Obese people who lose weight still live in an environment where energy-dense, nutrient-poor foods are widely available, well-publicized, cheap and convenient. Social activities often center around food. We celebrate with food, we empathize with food, and we use food as both comfort and reward. Eating less requires constant thought and considerable effort.
Behavioral therapies for obesity, such as commercial group programs and cognitive-behavioral therapy, can teach strategies to help manage it, but they cannot stop obesity. Nor can it make our lives easier.
Everyday stressors and life events can disrupt the healthy habits and routines people establish when trying to lose weight, while drugs that target biological factors Surgery also works to address biological factors, but biology fights back.
chronic treatment
It is unrealistic to expect a one-time intervention to lead to permanent weight loss. there are no people It will simply come back again. The same goes for weight loss treatments.

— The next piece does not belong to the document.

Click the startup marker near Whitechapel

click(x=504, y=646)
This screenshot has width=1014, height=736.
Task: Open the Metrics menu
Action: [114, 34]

Obesity is probably best thought of as a chronic, relapsing disease. Obese people need lifelong access to treatment and support. Rather than denying effective treatment options just because weight is regained, people need to be honest about what treatment can achieve and the potential need for ongoing support. After all, chronic diseases require chronic treatment.
A common view in society is that obesity is a simple problem. Therefore, obese people are “ashamed to be fat” and need to lose weight. They are fighting both biology and the environment. Obesity is not an option.
Amy Ahern, Principal Investigator, MRC Epidemiology Unit, University of Cambridge and Giles Yeo, Professor of Molecular Neuroendocrinology, MRC Metabolic Diseases Unit, University of Cambridge, Cambridge University
This article is reprinted from The Conversation under a Creative Commons license. Please read the original article.